"Tenho uma pergunta para ti só, meu irmão. Arrojo-a como uma sonda à tua alma, a fim de lhe conhecer a profundidade.
És moço e desejas filho e matrimônio. Eu, porém, pergunto. Serás tu homem que tenha o direito de desejar um filho?
Serás tu vitorioso, o vencedor de ti mesmo, o soberano dos sentidos, o dono das tuas virtudes?
É isso o que eu te pergunto.
Ou será que falam do teu desejo a besta e a necessidade física, ou o afastamento, ou a discórdia contigo mesmo?
Eu quero que a tua vitória e a tua liberdade suspirem por um filho.
Deves erigir monumento vivente à tua vitória e à tua libertação.
Deves construir qualquer coisa que te seja superior.
Primeiro que tudo, porém, é preciso que te hajas construído a ti mesmo, retangular de corpo e alma.
Não deves só reproduzir-te, mas exceder-te! Sirva-te para isso o jardim do matrimônio!
Deves criar um corpo superior, um primeiro movimento, uma roda que gire sobre si; deves criar um criador.
Matrimônio: chamo assim à vontade de dois criarem um que seja mais do
que aqueles que o criaram. O matrimônio é o respeito recíproco:
respeito recíproco dos que coincidem em tal vontade.
Seja este o sentido e a verdade do teu matrimônio; mas isso a que os
que estão demais, os supérfluos, chamam matrimônio, isso como se há de
chamar?
Ai! Que pobreza de alma entre dois! Que imundície de alma entre dois! Que mísera conformidade entre dois!
A tudo isso chamam matrimônio, e dizem que contraem estas uniões no céu!
Pois bem! Eu não quero esse céu dos supérfluos. Não; eu não quero essas bestas presas com redes divinas!
Fique-se também por lá bem longe de mim esse Deus que vem coxeando abençoar aquilo que não uniu!

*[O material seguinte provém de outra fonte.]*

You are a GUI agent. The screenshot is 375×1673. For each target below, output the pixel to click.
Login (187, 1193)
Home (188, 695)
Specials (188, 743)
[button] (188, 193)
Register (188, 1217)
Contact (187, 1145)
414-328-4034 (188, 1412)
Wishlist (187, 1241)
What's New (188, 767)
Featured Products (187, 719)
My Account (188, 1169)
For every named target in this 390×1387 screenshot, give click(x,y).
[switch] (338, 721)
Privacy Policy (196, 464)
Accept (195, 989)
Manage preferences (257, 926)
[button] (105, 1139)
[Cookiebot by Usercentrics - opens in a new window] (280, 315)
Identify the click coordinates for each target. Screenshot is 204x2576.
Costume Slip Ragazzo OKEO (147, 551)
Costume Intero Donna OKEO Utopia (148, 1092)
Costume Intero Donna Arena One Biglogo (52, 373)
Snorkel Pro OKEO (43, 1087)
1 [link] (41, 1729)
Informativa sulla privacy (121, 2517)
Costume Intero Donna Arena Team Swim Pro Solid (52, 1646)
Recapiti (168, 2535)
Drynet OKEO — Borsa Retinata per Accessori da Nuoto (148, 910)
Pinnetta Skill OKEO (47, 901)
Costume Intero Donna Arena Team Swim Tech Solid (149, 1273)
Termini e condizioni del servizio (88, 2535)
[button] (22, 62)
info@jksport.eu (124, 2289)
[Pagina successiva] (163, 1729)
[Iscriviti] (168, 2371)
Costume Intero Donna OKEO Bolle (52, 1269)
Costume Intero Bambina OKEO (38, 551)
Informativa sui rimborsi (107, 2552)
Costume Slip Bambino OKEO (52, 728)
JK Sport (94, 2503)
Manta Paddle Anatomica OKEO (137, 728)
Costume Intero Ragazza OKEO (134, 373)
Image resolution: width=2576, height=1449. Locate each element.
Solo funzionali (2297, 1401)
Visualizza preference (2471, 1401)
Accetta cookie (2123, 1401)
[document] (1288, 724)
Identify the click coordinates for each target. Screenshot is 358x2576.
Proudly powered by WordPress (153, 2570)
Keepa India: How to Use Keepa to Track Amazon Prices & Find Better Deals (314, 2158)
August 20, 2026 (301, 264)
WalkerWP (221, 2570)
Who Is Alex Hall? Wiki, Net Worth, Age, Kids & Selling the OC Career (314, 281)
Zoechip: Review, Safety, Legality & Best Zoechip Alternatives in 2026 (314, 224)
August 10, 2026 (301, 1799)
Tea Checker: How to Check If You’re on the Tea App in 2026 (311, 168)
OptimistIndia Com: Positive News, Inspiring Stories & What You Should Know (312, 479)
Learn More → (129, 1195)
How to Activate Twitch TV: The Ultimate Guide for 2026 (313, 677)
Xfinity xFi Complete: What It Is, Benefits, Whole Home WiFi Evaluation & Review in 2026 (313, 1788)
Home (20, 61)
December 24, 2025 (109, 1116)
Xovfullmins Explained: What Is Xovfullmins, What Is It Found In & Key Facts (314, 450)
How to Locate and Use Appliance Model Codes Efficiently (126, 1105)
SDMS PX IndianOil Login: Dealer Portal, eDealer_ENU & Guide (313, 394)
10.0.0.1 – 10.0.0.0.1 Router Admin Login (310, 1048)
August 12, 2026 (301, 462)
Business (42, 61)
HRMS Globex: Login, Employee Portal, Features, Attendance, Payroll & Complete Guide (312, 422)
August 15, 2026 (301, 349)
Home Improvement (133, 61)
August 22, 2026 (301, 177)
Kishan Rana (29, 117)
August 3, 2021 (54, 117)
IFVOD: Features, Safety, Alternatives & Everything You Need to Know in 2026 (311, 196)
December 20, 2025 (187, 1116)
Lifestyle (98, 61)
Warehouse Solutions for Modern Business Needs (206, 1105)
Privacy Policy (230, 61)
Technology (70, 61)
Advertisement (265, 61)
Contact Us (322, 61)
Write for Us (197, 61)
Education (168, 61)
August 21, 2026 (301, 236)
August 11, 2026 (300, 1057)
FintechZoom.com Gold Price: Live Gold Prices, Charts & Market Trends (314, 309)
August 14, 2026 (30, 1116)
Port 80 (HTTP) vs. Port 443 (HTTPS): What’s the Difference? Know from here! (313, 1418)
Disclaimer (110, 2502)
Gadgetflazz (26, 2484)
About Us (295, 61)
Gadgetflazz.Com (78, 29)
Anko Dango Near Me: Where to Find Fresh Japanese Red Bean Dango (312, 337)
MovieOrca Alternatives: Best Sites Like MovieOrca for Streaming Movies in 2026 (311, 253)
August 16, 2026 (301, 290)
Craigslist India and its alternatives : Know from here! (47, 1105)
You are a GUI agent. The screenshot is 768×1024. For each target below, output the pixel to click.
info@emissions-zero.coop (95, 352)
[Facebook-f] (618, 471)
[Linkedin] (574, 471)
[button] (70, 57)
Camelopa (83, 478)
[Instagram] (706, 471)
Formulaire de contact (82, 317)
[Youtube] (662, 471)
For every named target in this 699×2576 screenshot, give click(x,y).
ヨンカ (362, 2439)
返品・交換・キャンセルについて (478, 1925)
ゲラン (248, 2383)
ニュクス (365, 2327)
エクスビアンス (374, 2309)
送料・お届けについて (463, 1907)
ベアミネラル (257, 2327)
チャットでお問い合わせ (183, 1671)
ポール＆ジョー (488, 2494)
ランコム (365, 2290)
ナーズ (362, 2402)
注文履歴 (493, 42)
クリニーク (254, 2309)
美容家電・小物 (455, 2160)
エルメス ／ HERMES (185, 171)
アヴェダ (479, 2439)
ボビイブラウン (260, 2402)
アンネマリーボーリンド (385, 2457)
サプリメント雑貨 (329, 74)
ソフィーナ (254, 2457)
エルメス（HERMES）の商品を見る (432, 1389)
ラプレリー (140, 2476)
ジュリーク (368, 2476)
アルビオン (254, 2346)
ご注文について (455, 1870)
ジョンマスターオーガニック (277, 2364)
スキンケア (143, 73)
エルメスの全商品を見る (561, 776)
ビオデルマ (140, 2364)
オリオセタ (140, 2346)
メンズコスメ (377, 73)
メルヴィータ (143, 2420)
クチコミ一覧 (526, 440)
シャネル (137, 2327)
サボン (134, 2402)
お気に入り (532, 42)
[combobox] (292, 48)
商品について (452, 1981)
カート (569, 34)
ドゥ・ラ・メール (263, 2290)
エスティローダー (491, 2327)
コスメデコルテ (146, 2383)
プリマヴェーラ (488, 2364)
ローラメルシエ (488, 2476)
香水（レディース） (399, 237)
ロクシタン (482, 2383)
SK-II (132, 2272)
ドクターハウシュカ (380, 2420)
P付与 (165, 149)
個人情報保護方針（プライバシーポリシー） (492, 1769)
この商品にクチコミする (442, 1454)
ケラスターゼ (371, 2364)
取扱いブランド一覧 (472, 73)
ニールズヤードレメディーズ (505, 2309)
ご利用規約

Não vos riais de semelhantes matrimônios!
Que filho não teria razão para chorar por causa de seus pais?
Certo homem pareceu-me digno e sensato para o sentido da terra, mas
quando vi a mulher dele, a terra pareceu-me moradia de insensatos.
Sim; queria que a terra se convulsionasse quando se acasalam um santo e uma pata.
Tal outro partiu como herói em busca de verdades e não trouxe por
colheita senão uma mentira engalanada. Chamam a isso o seu matrimônio.
Este era frio nas suas relações e escolhia ponderadamente; mas de uma
só vez transtornou para sempre a sua sociedade. A isso chamam o seu
matrimônio.
Aquele procurava uma servente com as virtudes de um anjo; mas daí a
pouco tornou-se servente de uma mulher, e agora precisava ele tornar-se
anjo.
Vejo agora todos os compradores muito senhores de si e com olhos astutos; mas até o mais astuto compra a sua mulher às cegas.
A muitas loucuras pequenas chamais amor. E o vosso matrimônio termina
muitas loucuras pequenas para as tornar uma loucura grande.
O vosso amor à mulher e o amor da mulher pelo homem, ó! seja
compaixão para deuses dolentes e ocultos! Duas bestas, porém, quase
sempre se adivinham.
O vosso melhor amor, contudo, ainda não é mais do que uma imagem
extasiada e um ardor doloroso. É um facho que vos deve iluminar para
caminhos superiores.
Um dia deverá o vosso amor elevar-se acima de vós mesmos! Aprendei,
pois, primeiro a amar! Por isso vos foi preciso beber o amargo cálice do
vosso amor.
Existe amargura no cálice do melhor amor; assim vos faz desejar o Super-homem; assim tendes sede do criador.
Sede do criador, seta e desejo do Super-homem; diz-me, meu irmão, é essa a tua vontade do matrimônio?
Santa é para mim tal vontade, santo tal matrimônio"
Assim falava Zaratustra.
NIETZSCHE, Assim falou Zaratustra, Primeira Parte, Do filho do matrimônio.